Das Shakespeare Rätsel

Ein weltberühmter Dramatiker und ein scheintoter Geheimdienstagent: ein dokumentarischer Thriller auf den Spuren eines bis heute ungelösten Rätsels: Wer war Shakespeare?

Details:

ZDF, 2011
Länge: 42/52 Minuten
Regie: Eike Schmitz
Buch: Susanne Utzt, Eike Schmitz
Kamera: Lars Barthel, Alexander Sass
Kostüm: Alison Mitchell, Glenda Sharp
Maske: Brenda Leedham
Schnitt: Mathieu Honoré
Produzent: Eike Schmitz
Produktionsassistenz: Stephanie Schnabel, Anne Marie Sackx
Musik: Brynmor Jones
Sounddesign & Mischung: Sebastian Reuter
Sprecher: Gert Heidenreich
Fachberater: Giles Milton, Prof. Bastian Conrad
Redaktion: Hans-Christian Huf
Deutsche und englische Fassung

Es ist eines der größten Rätsel der Geschichte: Wie konnte aus dem Sohn eines Handschuhmachers aus der kleinen mittelenglischen Provinzstadt Stratford ein Universalgenie werden, der berühmteste Dramatiker aller Zeiten? Warum wissen wir nichts über die Zeit zwischen seiner Jugend auf dem Lande und seinem Erscheinen in der Welt des Londoner Theaters viele Jahre später? Warum gibt es keine Manuskripte von ihm, warum wird er von keinem seiner Zeitgenossen als Schriftsteller erwähnt? Kein Wunder, daß sich Generationen von Wissenschaftlern auf die Suche nach dem wahren Autor der Stücke Shakespeares gemacht haben. Der Film verfolgt Shakespeare auf seinem Lebensweg, der den vieler bedeutender Zeitgenossen kreuzt, von denen man vermutet, daß sie dem Genie Pate gestanden haben könnten.

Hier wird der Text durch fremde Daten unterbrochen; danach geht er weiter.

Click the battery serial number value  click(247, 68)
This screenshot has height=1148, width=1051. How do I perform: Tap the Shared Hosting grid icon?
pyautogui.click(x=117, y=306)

Der spannendste von ihnen: Christopher Marlowe, Erfolgsautor und Geheimdienstagent seiner königlichen Majestät Elizabeth I. Kurz nachdem er ermordet wurde, betrat Shakespeare die Bühne. Im Jahre 1920 tauchte ein Dokument auf, das Zweifel an der Ermordung Marlowes aufkommen ließ. War Marlowe untergetaucht, ins Exil gegangen, und hatten seine Freunde William Shakespeare als Namensgeber für Marlowes Stücke gewinnen können? Gibt es stichhaltige Beweise für diese „Verschwörungstheorie“? Ausgehend von den wenigen bekannten Fakten über das Leben Shakespeares und Marlowes entwirft der Film mittels aufwändiger Re-enactments an Originalschauplätzen ein Bild der Blütezeit des elisabethanischen Theaters.